The predominant business model employed by the platforms relies on widespread and routine exploitation of users’ personal data. This has damaging consequences for fundamental rights, democratic society and the daily lives of billions.
The pervasive tracking of all online activity and subsequent advertising leads to discrimination, mental-health issues for youth and adults alike, the funding and spread of disinformation and the manipulation of public debate. In Germany, for example, an advertisement for a childcare job published by Facebook and Google was shown to 6,456 women but only 258 men, perpetuating discriminatory gender roles and stereotypes. And studies have shown that individuals can be exploited by targeted content in their most fragile emotional states, such as when grieving for a loved one or becoming a parent.
Today’s vote by the European Parliament to amend the DSA is an important step towards increasing individuals’ control over what they see and interact with online and protecting them against industrial-scale data exploitation.
A positive advance is the prohibition of the ‘dark patterns’ technology companies use to trick users into unintentionally consenting to share their personal data. Another milestone is a ban on the use of sensitive data for targeted advertisement, which would impede Big Tech’s use of personal data, such as the sexual orientation or ethnic origin of users. Finally, the recognition of the needs of users and businesses for secure, end-to-end encryption is a victory for privacy advocates. Under these rules, EU member states would not be allowed legally to limit such important technology for ‘security reasons’.
These important proposals would permit an internet that prioritised rights, rather than further filling the coffers of some of the richest men on earth.

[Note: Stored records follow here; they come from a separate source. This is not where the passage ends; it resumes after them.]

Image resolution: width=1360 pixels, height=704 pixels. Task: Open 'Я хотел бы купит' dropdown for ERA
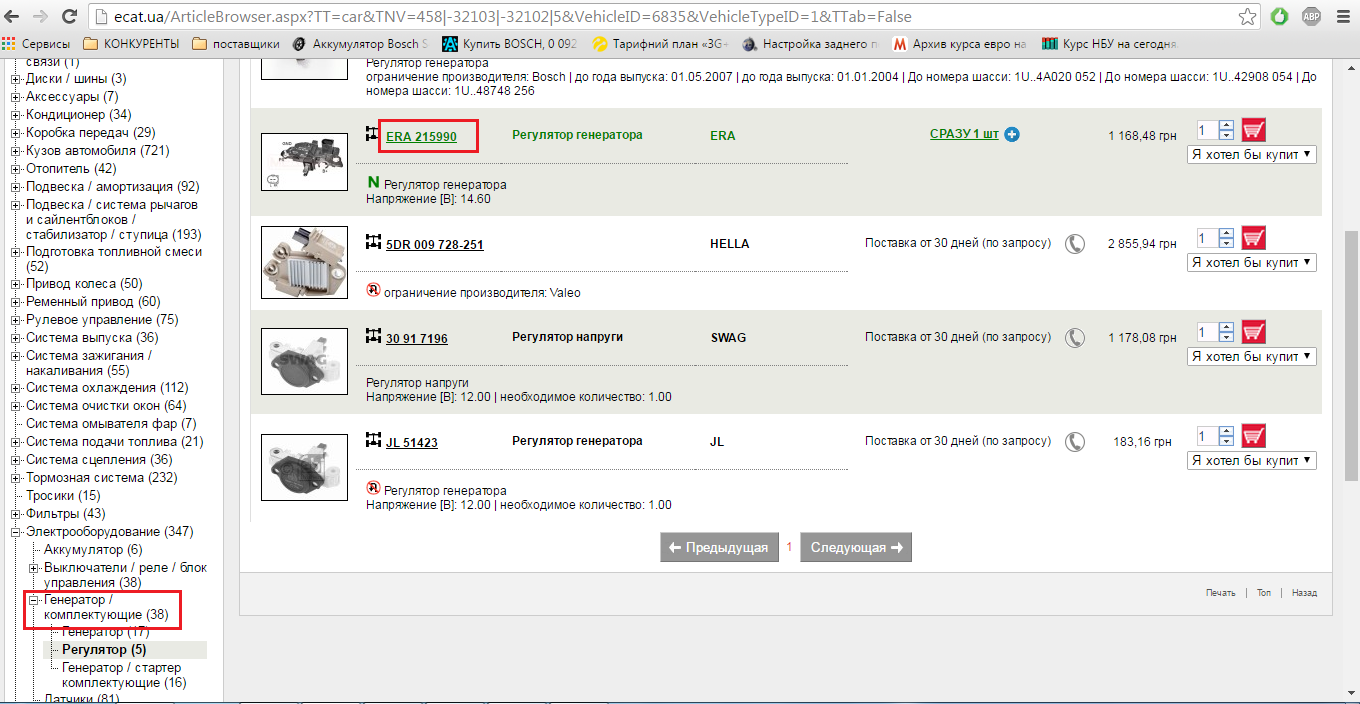pyautogui.click(x=1252, y=155)
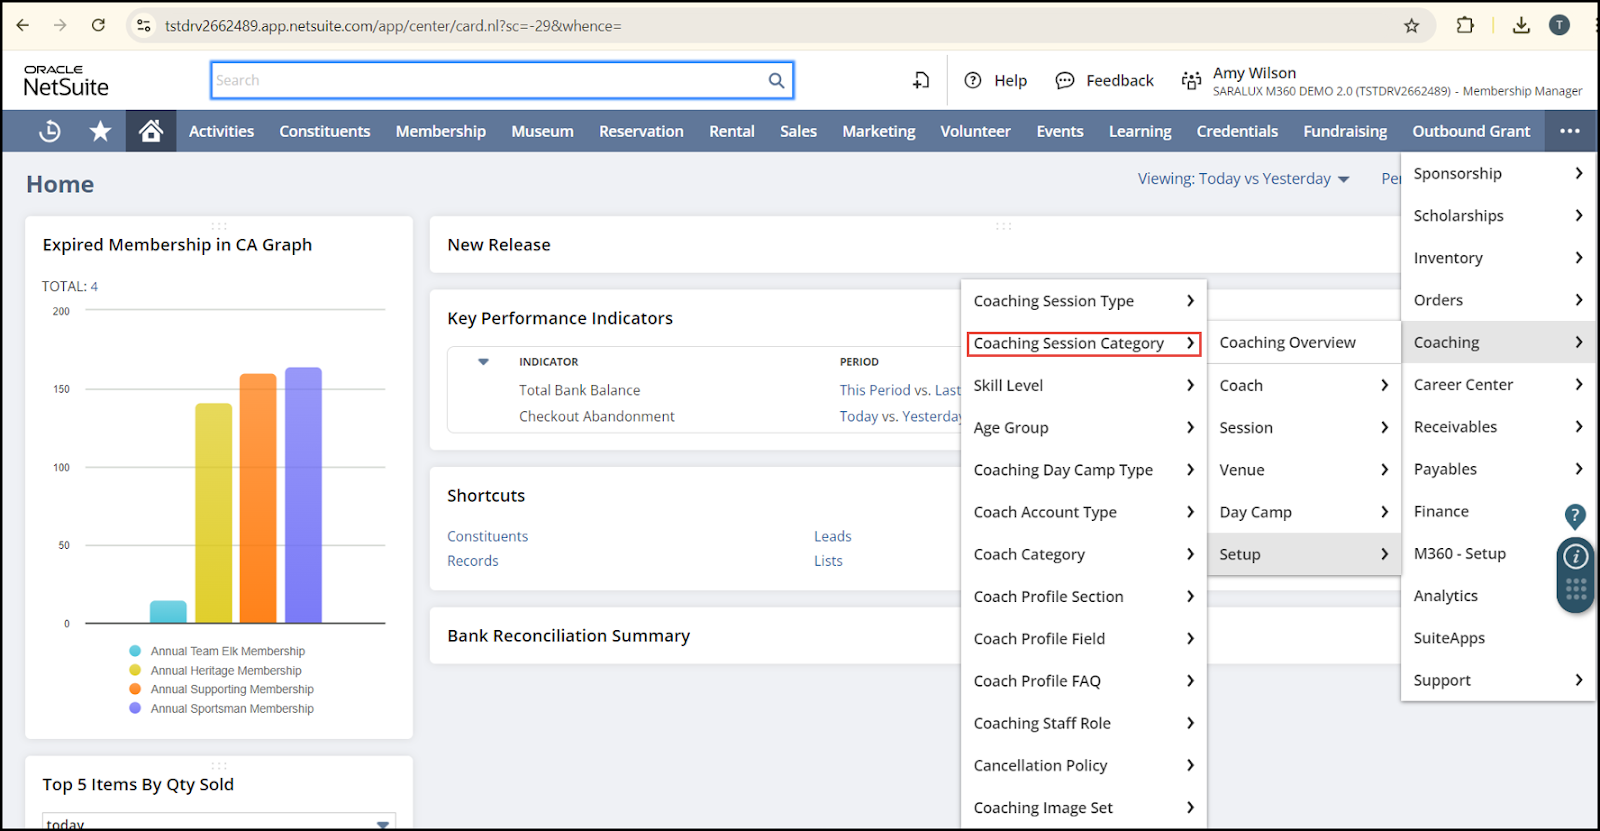
Task: Click the Create New page icon
Action: pos(921,81)
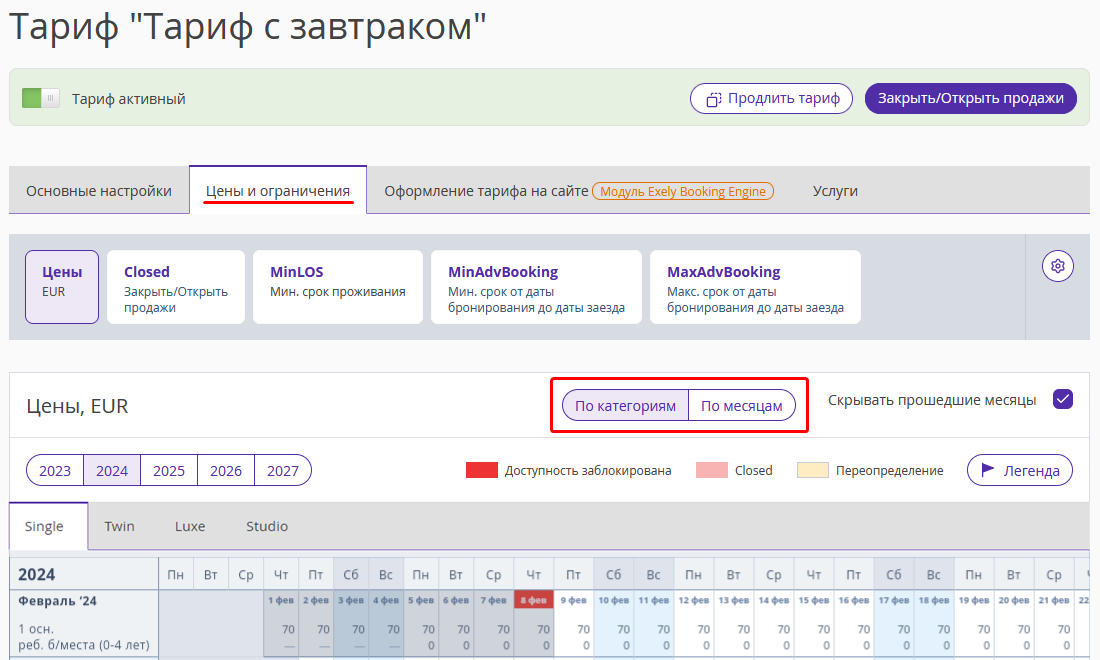
Task: Select the Twin room category tab
Action: 119,526
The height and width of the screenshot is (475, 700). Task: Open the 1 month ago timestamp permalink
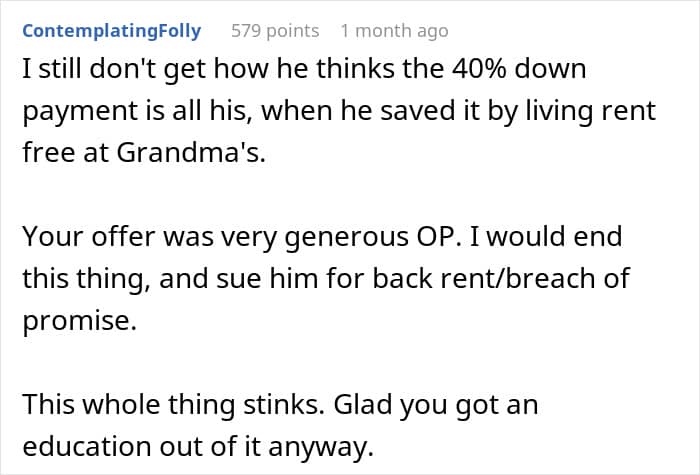pos(395,31)
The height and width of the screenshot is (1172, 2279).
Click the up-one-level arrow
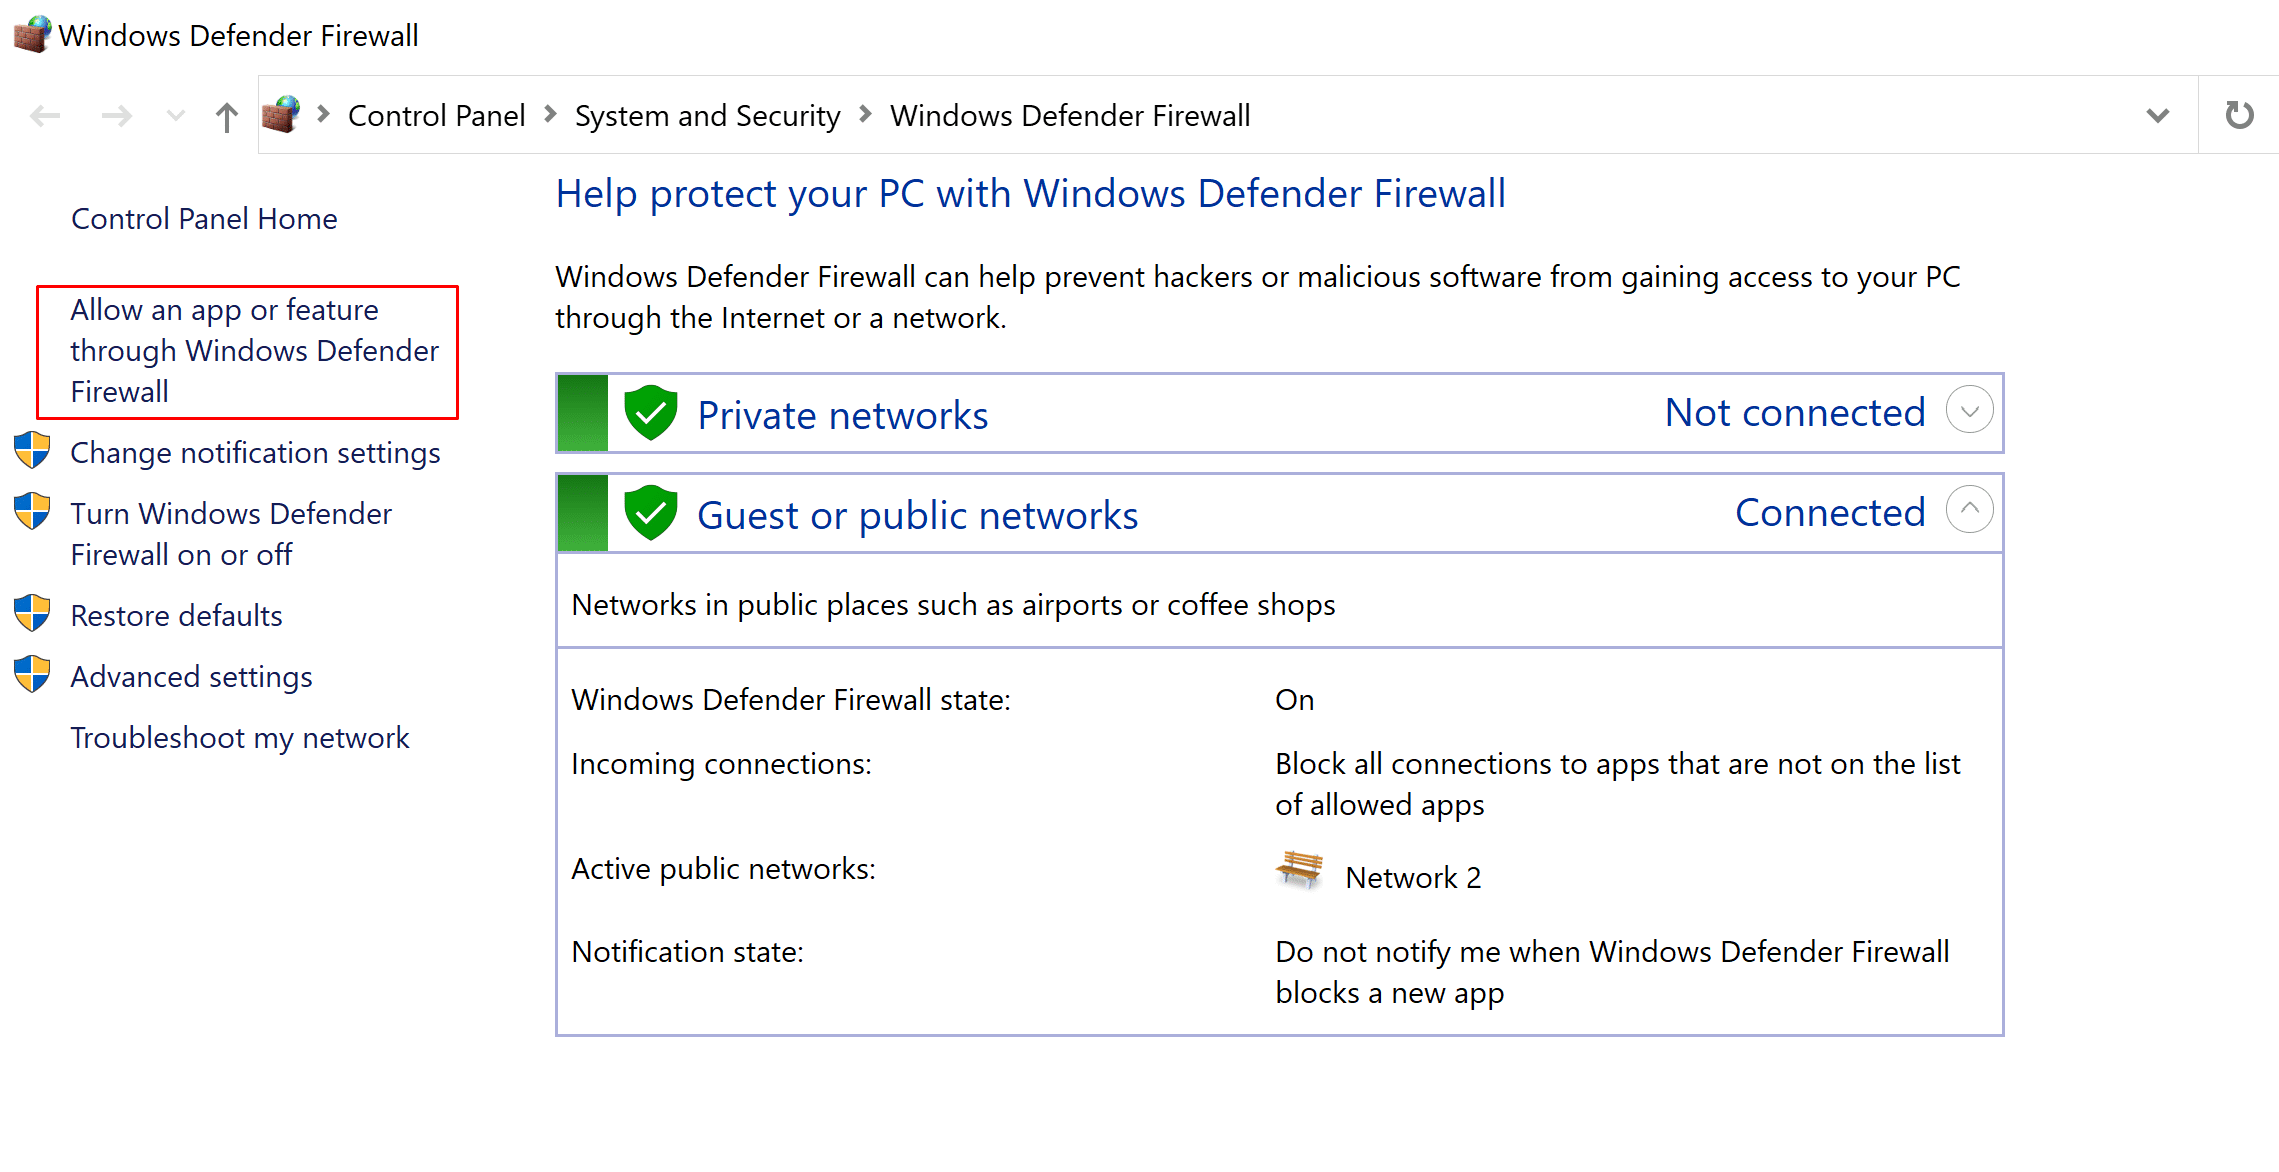pyautogui.click(x=227, y=117)
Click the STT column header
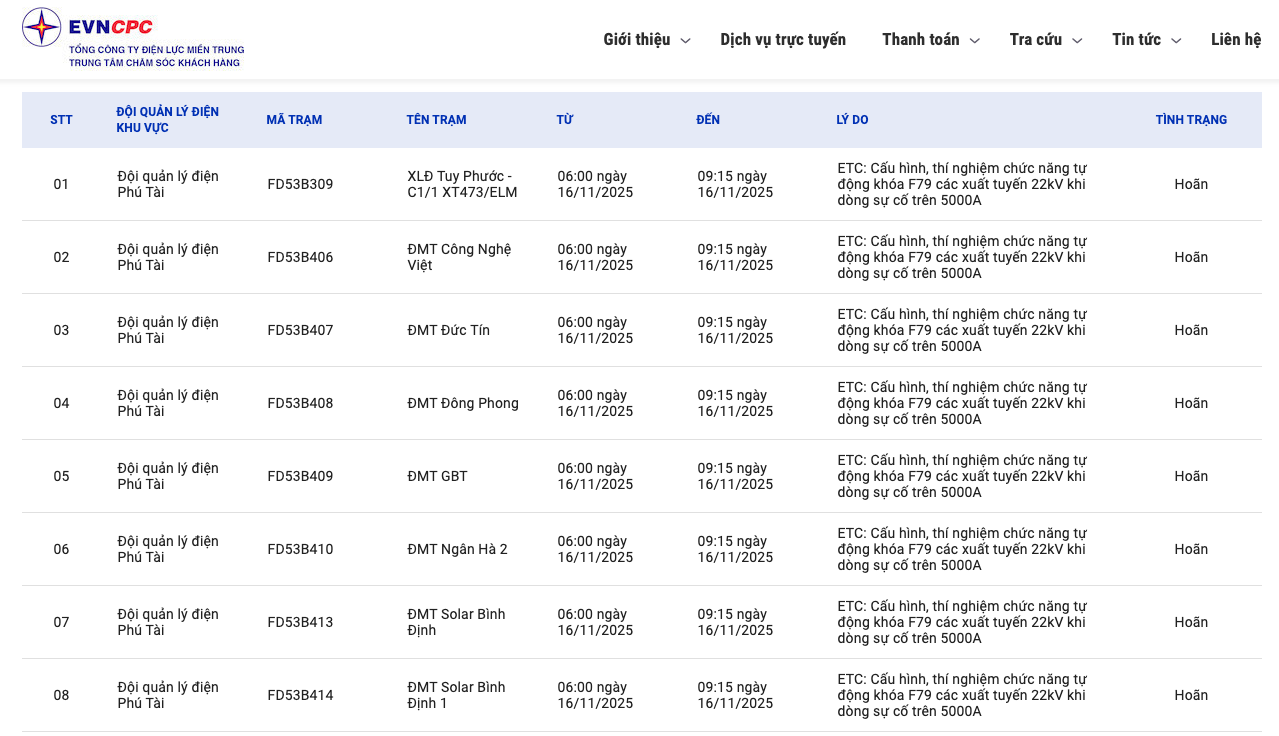1279x736 pixels. coord(61,120)
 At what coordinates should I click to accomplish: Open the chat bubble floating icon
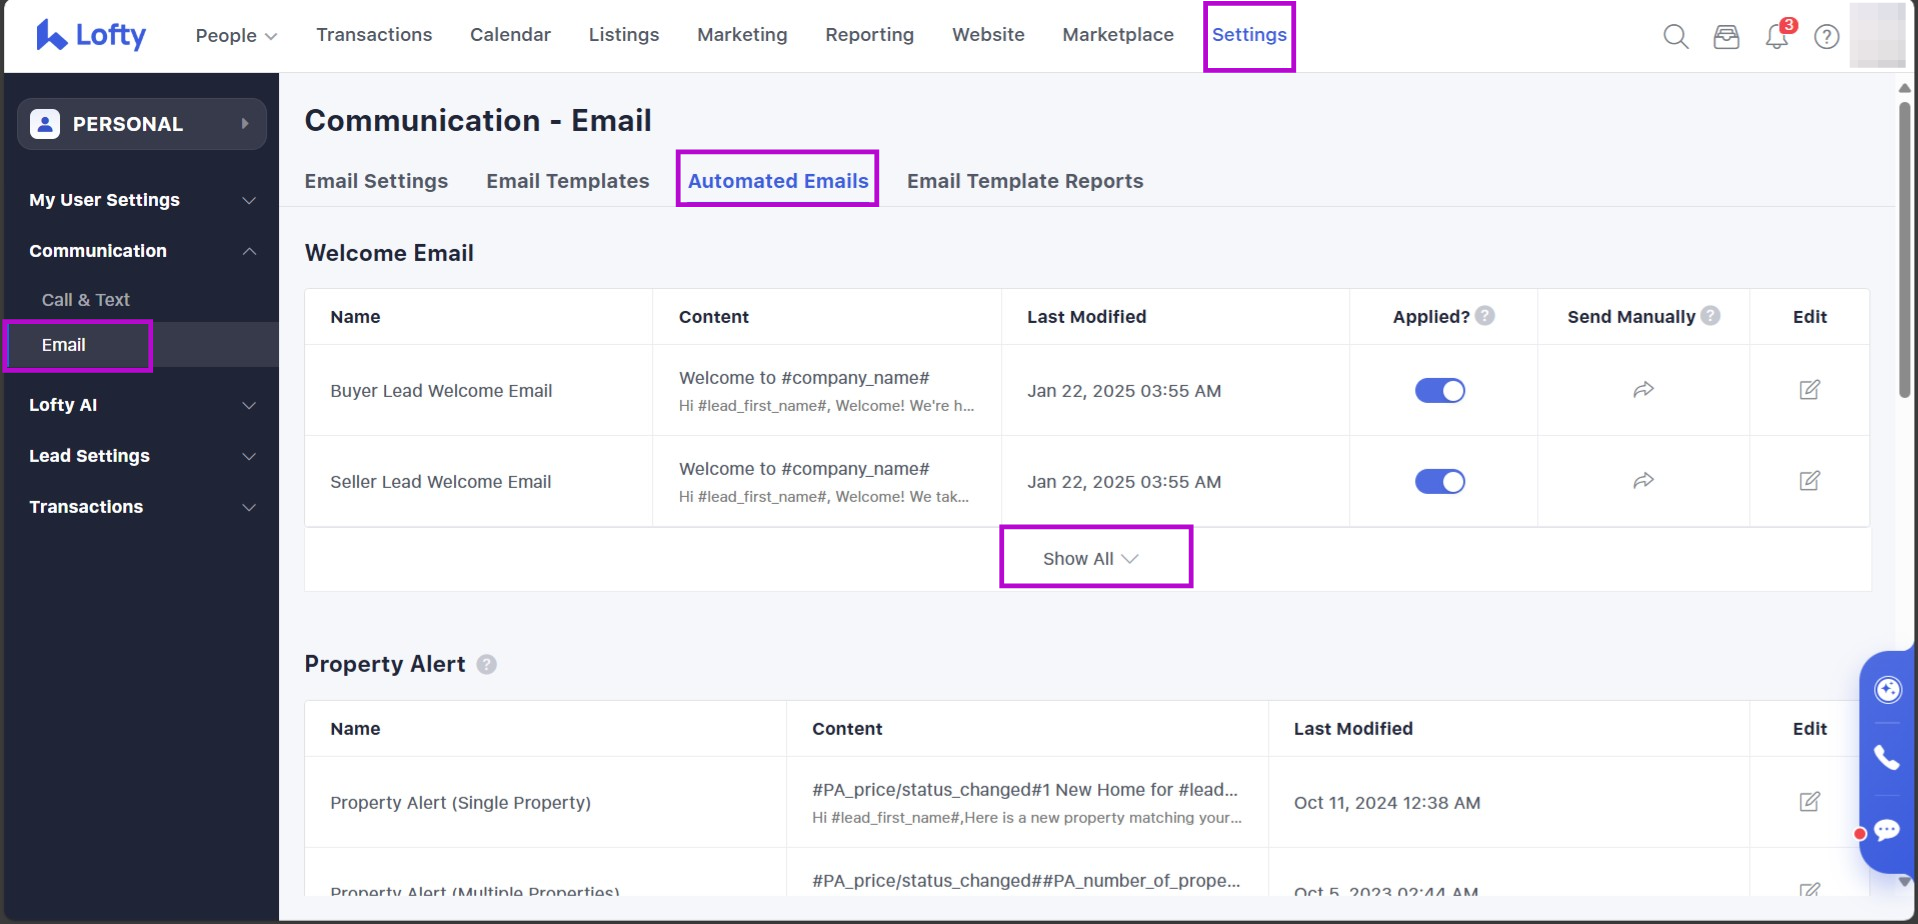tap(1886, 830)
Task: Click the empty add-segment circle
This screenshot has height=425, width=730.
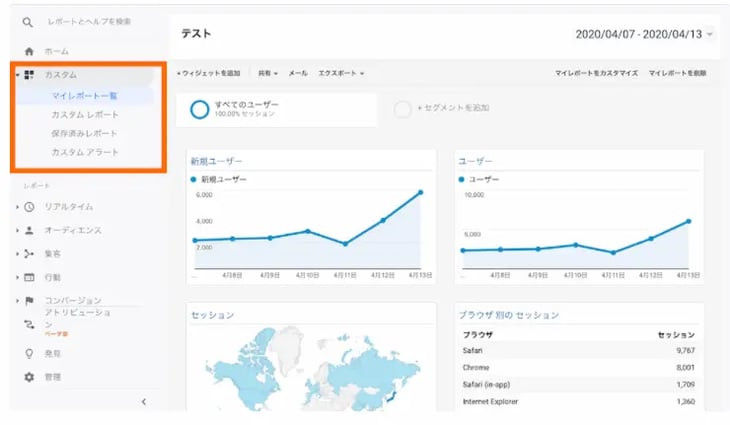Action: [403, 109]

Now the members of the European Parliament should consolidate these victories in the coming ‘trilogue negotiations’ with member states over the final version.
It is possible to move towards a less polarising, more truthful and more equitable internet. The parliament’s most progressive propositions, such as the ban on dark patterns and the protection of end-to-end encryption, could especially transform the EU into a global leader of modern internet regulation.